▸ **EXTRACTED RECORDS**
· · · ·

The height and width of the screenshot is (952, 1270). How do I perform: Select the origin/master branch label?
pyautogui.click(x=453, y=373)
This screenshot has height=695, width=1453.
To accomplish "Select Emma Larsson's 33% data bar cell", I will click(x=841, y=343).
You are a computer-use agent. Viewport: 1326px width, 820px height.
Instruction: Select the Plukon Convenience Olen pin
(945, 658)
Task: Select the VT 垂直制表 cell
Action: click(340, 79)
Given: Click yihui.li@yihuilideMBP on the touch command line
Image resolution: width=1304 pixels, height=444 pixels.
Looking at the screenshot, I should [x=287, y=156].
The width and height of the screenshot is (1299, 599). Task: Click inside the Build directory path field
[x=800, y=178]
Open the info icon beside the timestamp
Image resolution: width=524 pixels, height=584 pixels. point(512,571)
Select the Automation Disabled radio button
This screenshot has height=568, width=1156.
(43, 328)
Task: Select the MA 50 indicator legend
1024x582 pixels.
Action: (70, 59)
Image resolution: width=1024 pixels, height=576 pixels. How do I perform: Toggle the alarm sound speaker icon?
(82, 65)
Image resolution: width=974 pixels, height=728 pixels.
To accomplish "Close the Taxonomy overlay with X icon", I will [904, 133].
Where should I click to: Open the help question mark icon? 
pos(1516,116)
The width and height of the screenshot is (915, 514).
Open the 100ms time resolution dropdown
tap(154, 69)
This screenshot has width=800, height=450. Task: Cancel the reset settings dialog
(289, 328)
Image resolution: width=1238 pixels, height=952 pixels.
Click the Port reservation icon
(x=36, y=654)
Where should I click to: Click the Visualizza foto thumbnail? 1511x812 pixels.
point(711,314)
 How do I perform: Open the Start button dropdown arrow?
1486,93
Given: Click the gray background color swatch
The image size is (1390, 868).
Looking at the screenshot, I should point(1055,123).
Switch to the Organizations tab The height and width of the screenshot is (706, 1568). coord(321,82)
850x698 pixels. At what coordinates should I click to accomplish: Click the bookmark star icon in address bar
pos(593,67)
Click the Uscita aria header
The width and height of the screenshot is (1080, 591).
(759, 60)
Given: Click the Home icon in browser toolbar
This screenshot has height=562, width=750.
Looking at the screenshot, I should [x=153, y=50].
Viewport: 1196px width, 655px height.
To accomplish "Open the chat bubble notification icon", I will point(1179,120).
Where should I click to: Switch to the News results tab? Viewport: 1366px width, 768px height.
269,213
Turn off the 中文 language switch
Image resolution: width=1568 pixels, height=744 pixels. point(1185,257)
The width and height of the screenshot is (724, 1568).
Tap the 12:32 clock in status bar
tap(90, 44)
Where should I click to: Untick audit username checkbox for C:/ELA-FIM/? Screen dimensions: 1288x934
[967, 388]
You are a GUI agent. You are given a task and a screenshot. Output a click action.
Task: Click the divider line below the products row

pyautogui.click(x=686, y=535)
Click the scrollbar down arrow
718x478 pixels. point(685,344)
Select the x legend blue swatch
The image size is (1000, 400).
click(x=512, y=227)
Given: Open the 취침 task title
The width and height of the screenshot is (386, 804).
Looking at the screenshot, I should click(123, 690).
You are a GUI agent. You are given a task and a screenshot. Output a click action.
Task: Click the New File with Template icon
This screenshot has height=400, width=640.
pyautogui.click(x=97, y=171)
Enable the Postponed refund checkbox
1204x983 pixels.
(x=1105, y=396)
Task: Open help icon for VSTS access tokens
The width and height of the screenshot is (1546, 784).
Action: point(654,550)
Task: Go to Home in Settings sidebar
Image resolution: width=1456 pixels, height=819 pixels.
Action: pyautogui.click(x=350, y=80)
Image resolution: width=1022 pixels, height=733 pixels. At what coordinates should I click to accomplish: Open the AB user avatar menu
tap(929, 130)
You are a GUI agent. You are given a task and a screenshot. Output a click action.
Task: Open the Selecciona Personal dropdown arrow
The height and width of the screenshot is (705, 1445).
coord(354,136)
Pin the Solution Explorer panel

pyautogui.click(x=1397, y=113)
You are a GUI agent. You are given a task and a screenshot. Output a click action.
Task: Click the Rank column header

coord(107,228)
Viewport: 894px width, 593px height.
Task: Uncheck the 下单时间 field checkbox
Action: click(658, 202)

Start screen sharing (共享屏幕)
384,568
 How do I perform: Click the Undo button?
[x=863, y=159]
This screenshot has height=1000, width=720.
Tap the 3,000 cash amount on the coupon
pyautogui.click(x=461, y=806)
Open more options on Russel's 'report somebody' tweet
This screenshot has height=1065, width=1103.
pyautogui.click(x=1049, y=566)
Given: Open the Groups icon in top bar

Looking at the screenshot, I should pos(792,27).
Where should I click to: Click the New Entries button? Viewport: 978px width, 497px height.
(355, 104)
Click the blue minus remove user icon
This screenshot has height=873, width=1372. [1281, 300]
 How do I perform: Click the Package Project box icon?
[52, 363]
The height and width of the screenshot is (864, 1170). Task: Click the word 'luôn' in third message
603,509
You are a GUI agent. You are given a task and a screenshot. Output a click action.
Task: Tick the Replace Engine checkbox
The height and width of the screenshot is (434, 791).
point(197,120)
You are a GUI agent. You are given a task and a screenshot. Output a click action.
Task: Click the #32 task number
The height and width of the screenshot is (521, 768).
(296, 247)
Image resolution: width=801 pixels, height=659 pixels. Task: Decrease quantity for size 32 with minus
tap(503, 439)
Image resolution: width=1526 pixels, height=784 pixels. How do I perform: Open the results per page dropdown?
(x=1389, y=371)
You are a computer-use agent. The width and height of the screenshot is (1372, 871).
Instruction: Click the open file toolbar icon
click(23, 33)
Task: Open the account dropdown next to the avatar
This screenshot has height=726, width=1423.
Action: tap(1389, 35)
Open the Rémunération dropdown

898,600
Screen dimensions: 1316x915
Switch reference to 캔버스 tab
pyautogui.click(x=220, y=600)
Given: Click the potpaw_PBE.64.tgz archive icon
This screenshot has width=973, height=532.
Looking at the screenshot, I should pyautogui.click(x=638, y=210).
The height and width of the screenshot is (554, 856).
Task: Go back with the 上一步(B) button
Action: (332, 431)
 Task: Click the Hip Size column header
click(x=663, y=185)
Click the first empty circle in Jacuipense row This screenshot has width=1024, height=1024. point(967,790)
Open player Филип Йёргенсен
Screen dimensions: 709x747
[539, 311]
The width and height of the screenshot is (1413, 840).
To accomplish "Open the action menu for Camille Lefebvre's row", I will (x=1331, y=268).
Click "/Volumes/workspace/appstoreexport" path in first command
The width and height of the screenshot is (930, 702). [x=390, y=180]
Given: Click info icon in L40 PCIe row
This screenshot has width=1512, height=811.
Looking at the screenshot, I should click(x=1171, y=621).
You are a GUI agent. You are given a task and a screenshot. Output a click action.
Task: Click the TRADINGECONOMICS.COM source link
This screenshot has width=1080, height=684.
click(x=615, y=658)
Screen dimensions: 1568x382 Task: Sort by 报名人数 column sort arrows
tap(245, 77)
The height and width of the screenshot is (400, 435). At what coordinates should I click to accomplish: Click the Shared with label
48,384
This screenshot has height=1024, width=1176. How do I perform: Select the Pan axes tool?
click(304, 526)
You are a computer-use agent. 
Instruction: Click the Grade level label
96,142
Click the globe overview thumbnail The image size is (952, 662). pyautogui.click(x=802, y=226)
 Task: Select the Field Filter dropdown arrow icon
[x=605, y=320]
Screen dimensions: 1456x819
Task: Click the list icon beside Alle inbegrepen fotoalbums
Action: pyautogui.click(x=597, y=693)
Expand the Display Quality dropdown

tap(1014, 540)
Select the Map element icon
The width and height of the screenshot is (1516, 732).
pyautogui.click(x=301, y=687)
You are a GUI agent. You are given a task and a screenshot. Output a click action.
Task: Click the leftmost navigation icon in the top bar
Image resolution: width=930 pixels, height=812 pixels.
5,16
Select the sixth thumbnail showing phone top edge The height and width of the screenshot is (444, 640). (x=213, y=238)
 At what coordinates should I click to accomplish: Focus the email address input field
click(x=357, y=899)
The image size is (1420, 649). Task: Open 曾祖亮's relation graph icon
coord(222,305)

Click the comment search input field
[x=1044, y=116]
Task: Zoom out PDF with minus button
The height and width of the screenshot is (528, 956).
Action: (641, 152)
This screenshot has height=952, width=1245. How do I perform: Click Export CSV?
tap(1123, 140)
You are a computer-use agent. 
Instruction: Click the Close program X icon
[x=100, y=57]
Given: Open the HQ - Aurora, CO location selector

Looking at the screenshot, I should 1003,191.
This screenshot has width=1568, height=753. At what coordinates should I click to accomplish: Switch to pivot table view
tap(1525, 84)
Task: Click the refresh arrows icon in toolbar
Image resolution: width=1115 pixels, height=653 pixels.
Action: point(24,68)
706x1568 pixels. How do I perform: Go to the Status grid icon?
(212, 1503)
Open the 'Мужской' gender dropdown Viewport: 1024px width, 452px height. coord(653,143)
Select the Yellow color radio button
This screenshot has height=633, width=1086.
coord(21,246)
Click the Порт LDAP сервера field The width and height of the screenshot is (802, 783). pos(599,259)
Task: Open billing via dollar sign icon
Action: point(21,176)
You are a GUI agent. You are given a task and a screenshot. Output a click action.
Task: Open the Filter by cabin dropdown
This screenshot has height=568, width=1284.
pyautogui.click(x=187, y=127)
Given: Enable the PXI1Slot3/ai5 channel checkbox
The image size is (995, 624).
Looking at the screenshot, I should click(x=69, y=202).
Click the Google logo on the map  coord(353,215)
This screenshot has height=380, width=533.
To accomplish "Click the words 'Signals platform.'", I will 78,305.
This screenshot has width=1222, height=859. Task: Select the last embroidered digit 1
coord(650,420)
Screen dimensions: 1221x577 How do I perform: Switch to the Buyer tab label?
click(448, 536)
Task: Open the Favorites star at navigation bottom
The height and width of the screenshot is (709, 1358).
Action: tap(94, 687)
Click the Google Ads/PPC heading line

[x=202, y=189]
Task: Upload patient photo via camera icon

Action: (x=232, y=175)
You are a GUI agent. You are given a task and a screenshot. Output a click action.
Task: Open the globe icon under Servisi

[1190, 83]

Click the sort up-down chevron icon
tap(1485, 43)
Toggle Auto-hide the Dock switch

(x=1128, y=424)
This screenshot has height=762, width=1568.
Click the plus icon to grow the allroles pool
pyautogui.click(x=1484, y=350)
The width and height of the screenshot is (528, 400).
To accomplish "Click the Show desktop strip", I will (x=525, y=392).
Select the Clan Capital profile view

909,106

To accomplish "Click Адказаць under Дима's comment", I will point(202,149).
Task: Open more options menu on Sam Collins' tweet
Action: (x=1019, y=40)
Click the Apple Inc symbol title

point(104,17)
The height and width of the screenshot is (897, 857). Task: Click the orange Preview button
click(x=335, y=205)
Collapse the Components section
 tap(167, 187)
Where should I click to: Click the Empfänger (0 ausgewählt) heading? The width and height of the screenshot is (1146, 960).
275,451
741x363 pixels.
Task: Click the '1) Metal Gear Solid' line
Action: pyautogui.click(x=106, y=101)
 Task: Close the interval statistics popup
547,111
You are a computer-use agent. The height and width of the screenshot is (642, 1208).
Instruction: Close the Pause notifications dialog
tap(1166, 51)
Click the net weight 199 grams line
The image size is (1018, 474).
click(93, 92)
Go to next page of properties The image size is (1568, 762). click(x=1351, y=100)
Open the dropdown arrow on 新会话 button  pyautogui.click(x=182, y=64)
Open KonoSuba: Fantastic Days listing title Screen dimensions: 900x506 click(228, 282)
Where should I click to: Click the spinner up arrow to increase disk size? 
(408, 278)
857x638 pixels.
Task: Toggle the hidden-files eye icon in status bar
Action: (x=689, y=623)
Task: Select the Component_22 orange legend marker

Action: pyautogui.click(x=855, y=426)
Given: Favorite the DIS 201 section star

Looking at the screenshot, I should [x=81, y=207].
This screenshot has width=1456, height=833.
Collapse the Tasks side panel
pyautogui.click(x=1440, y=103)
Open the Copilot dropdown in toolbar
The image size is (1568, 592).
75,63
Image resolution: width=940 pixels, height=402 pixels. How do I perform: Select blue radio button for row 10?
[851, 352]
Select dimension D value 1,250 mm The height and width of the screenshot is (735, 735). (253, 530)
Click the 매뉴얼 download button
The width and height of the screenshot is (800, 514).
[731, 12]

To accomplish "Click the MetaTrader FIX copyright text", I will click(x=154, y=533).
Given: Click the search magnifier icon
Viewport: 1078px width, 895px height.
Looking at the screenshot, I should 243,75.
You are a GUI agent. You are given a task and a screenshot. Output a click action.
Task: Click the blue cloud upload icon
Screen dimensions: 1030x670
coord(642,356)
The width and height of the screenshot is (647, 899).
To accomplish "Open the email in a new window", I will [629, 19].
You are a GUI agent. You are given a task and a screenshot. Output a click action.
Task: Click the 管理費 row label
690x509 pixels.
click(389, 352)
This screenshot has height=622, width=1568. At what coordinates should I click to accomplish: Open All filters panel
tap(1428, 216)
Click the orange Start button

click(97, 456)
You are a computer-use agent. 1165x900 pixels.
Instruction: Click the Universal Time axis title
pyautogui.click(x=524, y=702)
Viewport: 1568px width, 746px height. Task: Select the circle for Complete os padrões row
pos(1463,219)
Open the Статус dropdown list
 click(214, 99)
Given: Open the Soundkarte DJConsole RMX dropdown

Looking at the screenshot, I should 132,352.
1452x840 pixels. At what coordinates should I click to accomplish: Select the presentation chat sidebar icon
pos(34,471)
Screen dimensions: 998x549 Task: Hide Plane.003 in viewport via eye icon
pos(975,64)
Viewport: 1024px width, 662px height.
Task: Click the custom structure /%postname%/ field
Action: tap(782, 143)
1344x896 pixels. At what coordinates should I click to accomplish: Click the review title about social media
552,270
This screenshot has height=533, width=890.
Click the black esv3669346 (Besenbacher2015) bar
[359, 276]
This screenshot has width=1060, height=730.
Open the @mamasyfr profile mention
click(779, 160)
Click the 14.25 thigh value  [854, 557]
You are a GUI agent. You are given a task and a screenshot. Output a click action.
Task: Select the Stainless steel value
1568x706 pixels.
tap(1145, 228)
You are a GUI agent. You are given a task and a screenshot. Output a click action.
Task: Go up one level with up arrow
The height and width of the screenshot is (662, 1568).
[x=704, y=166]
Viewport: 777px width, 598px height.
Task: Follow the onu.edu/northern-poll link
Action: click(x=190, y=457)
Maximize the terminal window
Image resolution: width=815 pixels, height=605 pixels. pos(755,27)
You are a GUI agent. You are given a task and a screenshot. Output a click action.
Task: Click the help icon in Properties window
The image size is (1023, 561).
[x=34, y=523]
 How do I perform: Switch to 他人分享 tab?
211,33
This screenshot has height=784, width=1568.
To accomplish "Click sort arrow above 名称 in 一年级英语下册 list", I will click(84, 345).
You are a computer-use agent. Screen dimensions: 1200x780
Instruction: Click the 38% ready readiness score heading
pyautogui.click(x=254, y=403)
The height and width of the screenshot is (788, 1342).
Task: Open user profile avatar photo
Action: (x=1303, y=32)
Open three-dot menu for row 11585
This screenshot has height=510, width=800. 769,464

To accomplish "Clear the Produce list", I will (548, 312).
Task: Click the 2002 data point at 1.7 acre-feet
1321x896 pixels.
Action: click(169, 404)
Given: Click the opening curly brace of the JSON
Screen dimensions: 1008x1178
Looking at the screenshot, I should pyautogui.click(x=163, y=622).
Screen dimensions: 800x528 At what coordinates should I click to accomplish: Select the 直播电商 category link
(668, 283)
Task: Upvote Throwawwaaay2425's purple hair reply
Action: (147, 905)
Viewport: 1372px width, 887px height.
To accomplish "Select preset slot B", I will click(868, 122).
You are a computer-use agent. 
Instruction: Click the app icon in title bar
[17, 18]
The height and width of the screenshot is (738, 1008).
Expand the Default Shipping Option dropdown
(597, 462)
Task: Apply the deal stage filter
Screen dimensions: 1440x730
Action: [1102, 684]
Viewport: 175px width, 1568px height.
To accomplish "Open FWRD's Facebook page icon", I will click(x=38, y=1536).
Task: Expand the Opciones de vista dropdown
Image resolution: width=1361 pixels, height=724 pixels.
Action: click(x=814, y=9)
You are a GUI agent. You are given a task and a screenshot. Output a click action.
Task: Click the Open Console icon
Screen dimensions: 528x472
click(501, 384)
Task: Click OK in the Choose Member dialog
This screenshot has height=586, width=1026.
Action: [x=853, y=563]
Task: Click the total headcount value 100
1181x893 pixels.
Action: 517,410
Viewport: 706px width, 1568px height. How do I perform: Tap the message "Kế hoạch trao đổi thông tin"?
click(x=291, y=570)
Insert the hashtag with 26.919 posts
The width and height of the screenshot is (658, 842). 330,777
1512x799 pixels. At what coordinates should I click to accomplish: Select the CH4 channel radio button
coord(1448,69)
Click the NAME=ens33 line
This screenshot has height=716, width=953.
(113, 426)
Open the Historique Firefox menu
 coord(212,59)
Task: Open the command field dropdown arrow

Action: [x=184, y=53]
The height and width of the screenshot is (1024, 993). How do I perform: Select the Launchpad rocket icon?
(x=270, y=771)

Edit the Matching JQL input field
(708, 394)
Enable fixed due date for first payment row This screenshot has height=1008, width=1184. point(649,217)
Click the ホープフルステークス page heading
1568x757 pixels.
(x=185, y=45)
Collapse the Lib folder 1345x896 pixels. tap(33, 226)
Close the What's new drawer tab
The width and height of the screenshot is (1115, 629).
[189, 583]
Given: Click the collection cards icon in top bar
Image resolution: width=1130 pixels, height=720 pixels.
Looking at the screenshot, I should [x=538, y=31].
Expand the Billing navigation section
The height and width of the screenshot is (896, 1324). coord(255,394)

· · · ·

▸ **OBJECTIVE**
Reproduce the data starting at the line that contains "Expand the Display Quality dropdown" and ending at the line that contains "Select the sixth", both of those lines included, with nothing added or changed.

▸ **TASK OUTPUT**
Expand the Display Quality dropdown

tap(1014, 540)
Select the Map element icon
The width and height of the screenshot is (1516, 732).
pyautogui.click(x=301, y=687)
You are a GUI agent. You are given a task and a screenshot. Output a click action.
Task: Click the leftmost navigation icon in the top bar
Image resolution: width=930 pixels, height=812 pixels.
5,16
Select the sixth thumbnail showing phone top edge The height and width of the screenshot is (444, 640). (x=213, y=238)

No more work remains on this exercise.